Stored records:
--------
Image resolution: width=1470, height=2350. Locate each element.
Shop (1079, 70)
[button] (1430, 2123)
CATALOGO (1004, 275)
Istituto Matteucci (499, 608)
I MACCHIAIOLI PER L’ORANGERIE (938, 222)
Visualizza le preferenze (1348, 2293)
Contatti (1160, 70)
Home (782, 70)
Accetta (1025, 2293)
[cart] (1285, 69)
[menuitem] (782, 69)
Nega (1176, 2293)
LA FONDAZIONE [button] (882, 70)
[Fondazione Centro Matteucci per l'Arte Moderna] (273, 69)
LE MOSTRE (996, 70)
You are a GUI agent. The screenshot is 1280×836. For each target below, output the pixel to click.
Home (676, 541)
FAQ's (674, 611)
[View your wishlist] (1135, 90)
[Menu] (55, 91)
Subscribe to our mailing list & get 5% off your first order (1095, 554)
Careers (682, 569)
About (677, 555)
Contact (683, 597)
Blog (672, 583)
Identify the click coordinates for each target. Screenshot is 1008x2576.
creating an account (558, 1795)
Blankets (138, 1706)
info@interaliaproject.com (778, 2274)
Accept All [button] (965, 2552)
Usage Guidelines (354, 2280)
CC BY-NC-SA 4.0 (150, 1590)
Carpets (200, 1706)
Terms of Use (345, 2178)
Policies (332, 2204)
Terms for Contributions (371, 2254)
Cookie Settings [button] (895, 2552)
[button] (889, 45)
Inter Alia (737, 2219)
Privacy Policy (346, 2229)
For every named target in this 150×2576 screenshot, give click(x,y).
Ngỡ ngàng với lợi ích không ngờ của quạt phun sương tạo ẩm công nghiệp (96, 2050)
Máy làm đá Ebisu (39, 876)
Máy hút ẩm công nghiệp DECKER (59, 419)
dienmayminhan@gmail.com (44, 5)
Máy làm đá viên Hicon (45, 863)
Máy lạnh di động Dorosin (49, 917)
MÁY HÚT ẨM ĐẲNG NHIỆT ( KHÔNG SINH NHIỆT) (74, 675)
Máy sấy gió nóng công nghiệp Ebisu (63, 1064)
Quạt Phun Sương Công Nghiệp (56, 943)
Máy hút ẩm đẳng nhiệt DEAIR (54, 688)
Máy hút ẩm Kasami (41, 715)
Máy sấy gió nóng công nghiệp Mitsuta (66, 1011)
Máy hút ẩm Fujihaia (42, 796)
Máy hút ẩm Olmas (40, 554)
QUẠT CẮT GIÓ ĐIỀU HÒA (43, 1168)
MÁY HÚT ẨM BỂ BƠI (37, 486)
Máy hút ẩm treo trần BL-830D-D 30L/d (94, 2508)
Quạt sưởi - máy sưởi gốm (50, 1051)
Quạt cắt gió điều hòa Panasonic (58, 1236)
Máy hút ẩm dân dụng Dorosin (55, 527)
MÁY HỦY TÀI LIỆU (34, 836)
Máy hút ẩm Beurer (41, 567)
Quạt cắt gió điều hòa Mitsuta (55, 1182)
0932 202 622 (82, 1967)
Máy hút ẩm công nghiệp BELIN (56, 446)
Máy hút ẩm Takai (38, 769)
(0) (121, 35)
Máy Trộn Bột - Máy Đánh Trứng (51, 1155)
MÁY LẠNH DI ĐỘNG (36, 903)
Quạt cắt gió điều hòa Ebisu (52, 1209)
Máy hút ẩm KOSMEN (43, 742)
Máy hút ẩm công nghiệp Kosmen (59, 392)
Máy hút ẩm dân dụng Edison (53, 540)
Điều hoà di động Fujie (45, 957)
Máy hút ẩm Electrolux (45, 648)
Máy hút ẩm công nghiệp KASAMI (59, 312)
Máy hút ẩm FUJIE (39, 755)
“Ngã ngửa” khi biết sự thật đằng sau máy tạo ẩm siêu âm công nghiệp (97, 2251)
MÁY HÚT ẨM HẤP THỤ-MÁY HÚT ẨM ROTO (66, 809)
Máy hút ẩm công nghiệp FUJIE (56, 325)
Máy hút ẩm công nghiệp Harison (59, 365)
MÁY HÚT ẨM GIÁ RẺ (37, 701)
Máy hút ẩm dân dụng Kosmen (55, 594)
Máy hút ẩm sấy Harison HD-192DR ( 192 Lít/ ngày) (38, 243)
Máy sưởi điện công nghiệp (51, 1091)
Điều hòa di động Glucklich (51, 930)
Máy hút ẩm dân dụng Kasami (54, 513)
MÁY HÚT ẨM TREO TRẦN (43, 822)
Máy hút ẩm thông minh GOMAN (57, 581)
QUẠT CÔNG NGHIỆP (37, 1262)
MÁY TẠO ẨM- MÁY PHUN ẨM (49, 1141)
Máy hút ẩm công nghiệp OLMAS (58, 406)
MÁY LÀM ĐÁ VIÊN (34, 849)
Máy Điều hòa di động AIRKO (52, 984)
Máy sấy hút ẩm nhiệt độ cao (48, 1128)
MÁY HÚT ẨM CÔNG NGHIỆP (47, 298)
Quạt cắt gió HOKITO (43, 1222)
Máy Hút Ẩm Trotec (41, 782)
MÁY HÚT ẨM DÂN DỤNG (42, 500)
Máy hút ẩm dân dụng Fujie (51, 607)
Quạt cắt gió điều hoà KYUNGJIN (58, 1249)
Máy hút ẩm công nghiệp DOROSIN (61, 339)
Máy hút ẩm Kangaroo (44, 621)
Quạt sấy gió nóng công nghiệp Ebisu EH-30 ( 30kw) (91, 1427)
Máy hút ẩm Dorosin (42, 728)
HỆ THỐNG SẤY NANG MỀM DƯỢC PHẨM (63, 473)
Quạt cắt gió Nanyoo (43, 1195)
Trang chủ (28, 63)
--------
Exercise brief =
What is the number of lines above that contain the word "Mitsuta"? Answer with that number only.

Solved problem =
2